As was announced after close of business on Friday, Fox News and Sarah Palin are ending their three year association. This bit of news, coupled with the announcement the previous week that Dennis Kucinich is becoming a paid contributor to the network, the same role which Palin is vacating, gives at least the superficial appearance that Fox News is going through some sort of political transformation, becoming Bizarro Fox if you will.
As is often the case with such a high-profile parting of ways, there are conflicting accounts of just how amicable the Fox/Palin split was and whose idea it was first. The right-leaning website Real Clear Politics quotes an unnamed source “close to Palin” as saying “It’s my understanding that Gov. Palin was offered a contract by FOX, and she decided not to renew the arrangement.” Meanwhile, Adweek says “others have said that she was not, in fact, offered a new contract.” Though to be fair, Adweek offers no quote or attribution to back up that statement.
Either way, it’s certainly the end of an extraordinarily lucrative and easy arrangement for Palin. According to Brian Stelter’s report at the New York Times, her three-year contract paid $1 million a year, all that for not having to produce her own show but merely being an occasional contributor to other shows, often filming her own segments from the comfort of her own home. (All the while no doubt impugning the work ethic of those who receive any form of government assistance, defending the Protestant work ethic etc.)

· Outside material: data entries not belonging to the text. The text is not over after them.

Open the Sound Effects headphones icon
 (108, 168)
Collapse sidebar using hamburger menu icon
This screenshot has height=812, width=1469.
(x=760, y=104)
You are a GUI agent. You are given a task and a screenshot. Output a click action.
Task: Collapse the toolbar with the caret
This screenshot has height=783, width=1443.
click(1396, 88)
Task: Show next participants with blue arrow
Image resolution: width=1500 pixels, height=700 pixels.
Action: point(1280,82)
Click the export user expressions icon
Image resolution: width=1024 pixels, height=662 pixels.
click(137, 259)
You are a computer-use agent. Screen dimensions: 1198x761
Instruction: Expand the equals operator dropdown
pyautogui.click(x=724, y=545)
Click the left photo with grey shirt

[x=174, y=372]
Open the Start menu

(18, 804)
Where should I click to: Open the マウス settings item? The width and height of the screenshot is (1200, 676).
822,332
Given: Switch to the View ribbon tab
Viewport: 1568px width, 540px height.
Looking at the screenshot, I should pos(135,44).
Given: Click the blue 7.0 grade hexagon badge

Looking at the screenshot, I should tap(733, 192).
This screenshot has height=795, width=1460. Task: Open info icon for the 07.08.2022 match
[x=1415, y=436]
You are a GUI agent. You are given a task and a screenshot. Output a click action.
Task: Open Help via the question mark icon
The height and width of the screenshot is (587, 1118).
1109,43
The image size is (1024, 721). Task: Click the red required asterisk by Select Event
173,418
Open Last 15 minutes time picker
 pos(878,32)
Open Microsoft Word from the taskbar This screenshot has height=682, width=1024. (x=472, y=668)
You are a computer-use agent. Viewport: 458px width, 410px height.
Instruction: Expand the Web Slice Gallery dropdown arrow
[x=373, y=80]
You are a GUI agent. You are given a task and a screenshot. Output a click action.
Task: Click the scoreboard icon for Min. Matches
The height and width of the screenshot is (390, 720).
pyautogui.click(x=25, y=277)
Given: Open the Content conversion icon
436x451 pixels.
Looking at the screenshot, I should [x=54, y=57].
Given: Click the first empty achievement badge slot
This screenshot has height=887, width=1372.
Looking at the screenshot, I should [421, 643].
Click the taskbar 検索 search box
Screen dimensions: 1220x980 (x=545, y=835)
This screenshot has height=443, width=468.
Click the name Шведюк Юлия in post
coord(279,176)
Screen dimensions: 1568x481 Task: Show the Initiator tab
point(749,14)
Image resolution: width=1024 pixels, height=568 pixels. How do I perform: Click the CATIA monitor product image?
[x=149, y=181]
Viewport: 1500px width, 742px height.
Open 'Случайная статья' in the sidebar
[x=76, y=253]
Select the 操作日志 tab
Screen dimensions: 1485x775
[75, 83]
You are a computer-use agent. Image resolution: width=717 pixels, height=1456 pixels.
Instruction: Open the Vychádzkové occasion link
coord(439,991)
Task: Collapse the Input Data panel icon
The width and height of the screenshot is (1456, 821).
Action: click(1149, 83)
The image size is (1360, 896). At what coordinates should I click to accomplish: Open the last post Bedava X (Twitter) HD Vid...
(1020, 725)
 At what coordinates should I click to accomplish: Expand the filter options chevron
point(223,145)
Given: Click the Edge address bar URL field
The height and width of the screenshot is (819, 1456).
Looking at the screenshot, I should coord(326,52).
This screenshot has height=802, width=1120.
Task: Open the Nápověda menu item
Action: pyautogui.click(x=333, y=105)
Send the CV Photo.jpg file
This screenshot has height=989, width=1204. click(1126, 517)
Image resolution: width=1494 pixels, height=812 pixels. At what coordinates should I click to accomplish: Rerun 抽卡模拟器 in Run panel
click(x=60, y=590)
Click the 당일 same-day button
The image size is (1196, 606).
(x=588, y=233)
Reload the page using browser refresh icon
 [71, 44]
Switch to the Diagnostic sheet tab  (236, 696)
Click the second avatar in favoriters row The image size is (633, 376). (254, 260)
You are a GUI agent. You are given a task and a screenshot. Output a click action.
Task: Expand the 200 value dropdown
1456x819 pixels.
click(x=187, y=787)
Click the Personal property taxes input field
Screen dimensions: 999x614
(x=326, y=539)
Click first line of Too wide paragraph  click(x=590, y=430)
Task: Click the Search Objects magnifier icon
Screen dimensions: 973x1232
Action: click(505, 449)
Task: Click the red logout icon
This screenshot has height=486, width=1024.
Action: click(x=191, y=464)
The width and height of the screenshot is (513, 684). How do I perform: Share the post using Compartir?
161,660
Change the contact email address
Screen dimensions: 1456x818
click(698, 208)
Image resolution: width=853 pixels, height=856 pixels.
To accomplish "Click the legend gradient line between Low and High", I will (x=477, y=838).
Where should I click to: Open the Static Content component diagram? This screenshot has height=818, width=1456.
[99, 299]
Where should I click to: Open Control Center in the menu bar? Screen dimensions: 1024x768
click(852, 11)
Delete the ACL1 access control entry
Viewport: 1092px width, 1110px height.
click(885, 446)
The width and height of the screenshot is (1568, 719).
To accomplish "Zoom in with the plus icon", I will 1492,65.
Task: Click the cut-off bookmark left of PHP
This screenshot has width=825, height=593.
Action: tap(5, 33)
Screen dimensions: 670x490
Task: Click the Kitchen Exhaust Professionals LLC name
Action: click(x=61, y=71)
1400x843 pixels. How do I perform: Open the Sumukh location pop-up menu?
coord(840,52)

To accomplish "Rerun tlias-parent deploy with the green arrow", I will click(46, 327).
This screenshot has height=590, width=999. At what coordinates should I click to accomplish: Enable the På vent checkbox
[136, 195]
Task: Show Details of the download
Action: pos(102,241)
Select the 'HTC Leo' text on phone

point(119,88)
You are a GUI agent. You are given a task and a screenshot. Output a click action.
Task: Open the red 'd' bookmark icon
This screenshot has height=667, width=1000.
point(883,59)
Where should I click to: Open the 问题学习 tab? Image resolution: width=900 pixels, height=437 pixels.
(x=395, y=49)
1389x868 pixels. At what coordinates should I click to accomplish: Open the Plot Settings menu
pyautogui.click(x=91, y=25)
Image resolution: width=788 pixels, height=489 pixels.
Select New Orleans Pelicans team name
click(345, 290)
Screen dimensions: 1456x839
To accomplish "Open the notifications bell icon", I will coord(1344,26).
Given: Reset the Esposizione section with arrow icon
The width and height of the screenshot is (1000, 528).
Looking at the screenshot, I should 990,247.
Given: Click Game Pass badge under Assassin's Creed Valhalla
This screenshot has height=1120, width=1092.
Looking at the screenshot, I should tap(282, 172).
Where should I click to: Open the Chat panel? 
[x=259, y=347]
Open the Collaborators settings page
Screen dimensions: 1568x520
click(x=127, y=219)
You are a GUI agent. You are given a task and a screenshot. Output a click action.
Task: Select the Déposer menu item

But really, there had been trouble between Palin and Fox almost from the beginning. According to reporting by Gabriel Sherman, who pretty much owns the Fox News beat, when Palin released her infamous “Blood Libel” video in response to the shooting of Congresswoman Gabrielle Giffords, she did so explicitly against the wishes of Fox News Chairman Roger Ailes who told her to lie low and let the story blow over.
Ailes was reportedly also unhappy with how long Palin strung out her decision on whether or not to enter the Republican Presidential Primary for the 2012 cycle, and even more unhappy that she gave her official announcement of her decision not to enter the Primary to right wing radio host Mark Levin as opposed to giving it to a host on Fox News. Most recently, Palin took to her preferred medium of deranged facebook posts to complain about Fox dropping her entirely from their coverage of the Republican National Convention in August, which she apparently planned to turn into a forum for rehashing grievances about what the “liberal media” did to John McCain four years earlier.
However exactly the parting of ways happened, it seems undeniable that this represents a new low in terms of political or media influence for a woman who both her cultish fans and terrified liberals (like me) hoped/feared might one day become President. It may just be her final slide into total irrelevance, a process she began with her bizarre decision to step down as Governor of Alaska for hazily explained reasons with 18 months left in her term and accelerated with her decision to do a reality show for TLC, Sarah Palin’s Alaska.
Meanwhile, the Dennis Kucinich decision is perhaps not as surprising as it seems either. Kucinich has long been a regular on the network. As Fox News is primarily an entertainment enterprise, they’ve always favored more extreme commenters from the left who they hope will say more outrageous (to the Fox News audience) stuff. Al Sharpton used to regularly appear on the network before MSNBC developed its current liberal identity and got big enough to give him his own show.